++++ PASSAGE PROVIDED

# Cyclone Coaster and Left Coast CABErs



## Freqman1 (Oct 10, 2012)

I just returned from my trip out west to ride the Cyclone Coaster. What can I say --great people, great weather, and great bikes! I need to thank my tour guide Scott S. (37fleetwood) for not only introducing me and showing me around but trying to help me get the TF ready. We stayed up until almost midnight Sat getting it together and then ran into a brake problem that prevented me from riding it Sunday but Scott was gracious enough to loan me his "Creamsycle" to ride. I got to meet some of the left coast CABErs and see some of their stuff. The Bicycle Jesus himself gave us a tour which was overwhelming to say the least--he's got stuff! Next we vistied John A's place--this is the guy that makes those incredible Hufmman parts. John is not only extremely gifted but a true collector and his other toys (cars, house trailer, boat) are spectacular. I expect we are going to see some world class Super Streamlines and Twin Flex's come out pretty soon. The Coaster ride was somewhat abbreviated due to a lot of the regulars riding the Longbeach Marathon that morning! We still had a really great time and did ride the beach. We finished by visiting Marty (Cyclingday) who gave us the grand tour of his collection which is phenomenal and Marty is a really great guy. I'm hoping that maybe I can do this once a year along with MLC/AA and Trexlertown next year. V/r Shawn


----------



## Flat Tire (Oct 10, 2012)

++++++++

- _WRITTEN TASK A_
In the Cyclone Coaster thread, what was the name of the bike Scott loaned the writer to ride on Sunday?
- _WRITTEN TASK B_
Please translate this sentence from the Cyclone Coaster thread into Spanish: "We still had a really great time and did ride the beach."
The lines that come next are separate material and are not part of the Cyclone Coaster thread.

++++ DATA SEGMENT

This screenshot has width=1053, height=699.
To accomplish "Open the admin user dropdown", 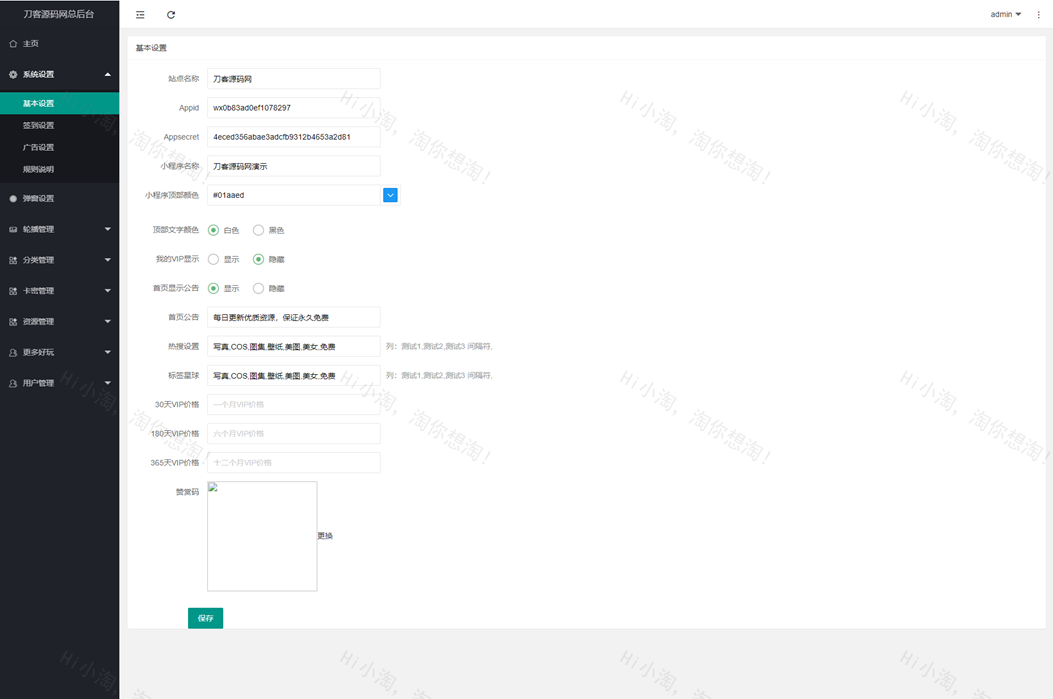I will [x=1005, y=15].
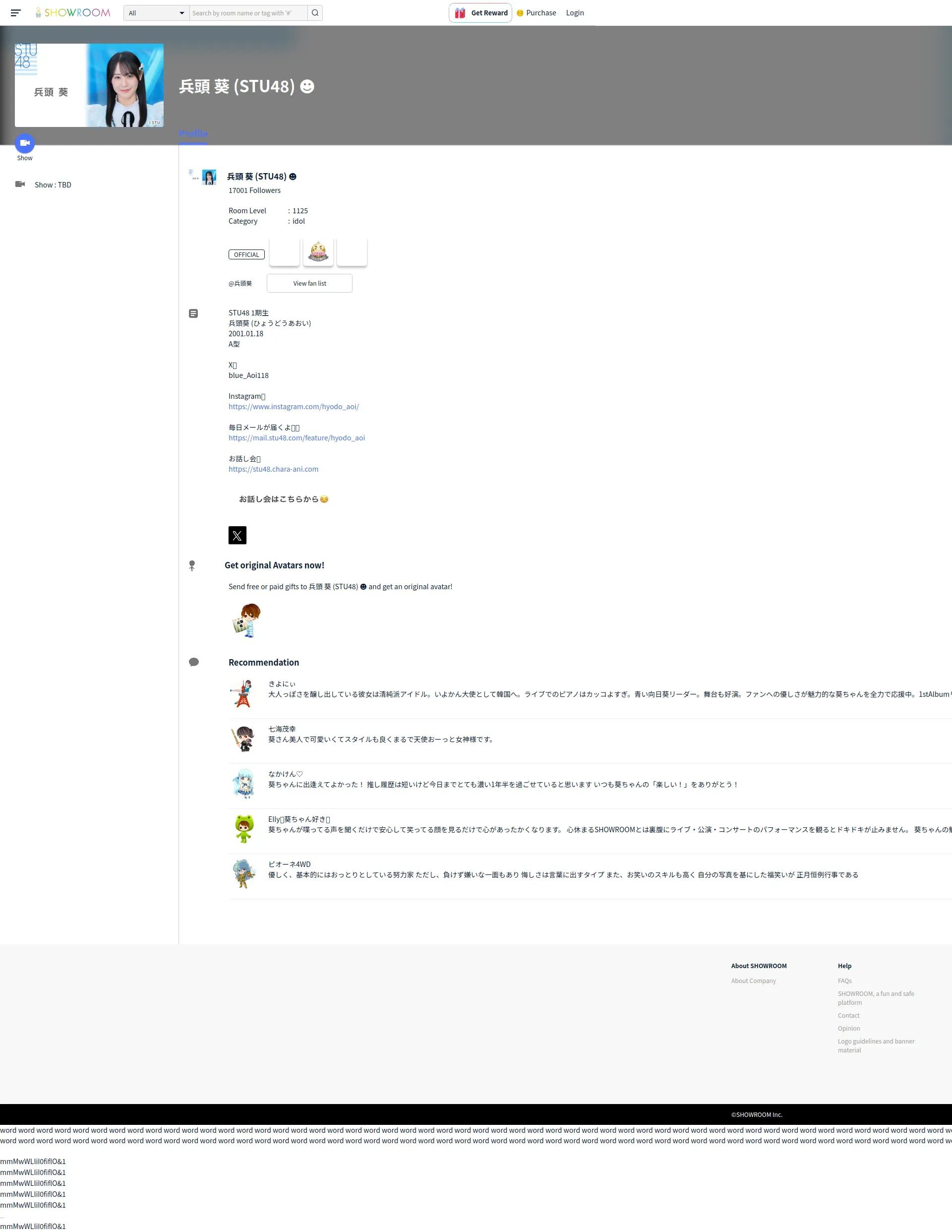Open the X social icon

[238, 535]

++++++++

- _EXPECTED OUTPUT A_
The "Creamsycle."

- _EXPECTED OUTPUT B_
Aun así lo pasamos muy bien y sí recorrimos la playa en bicicleta.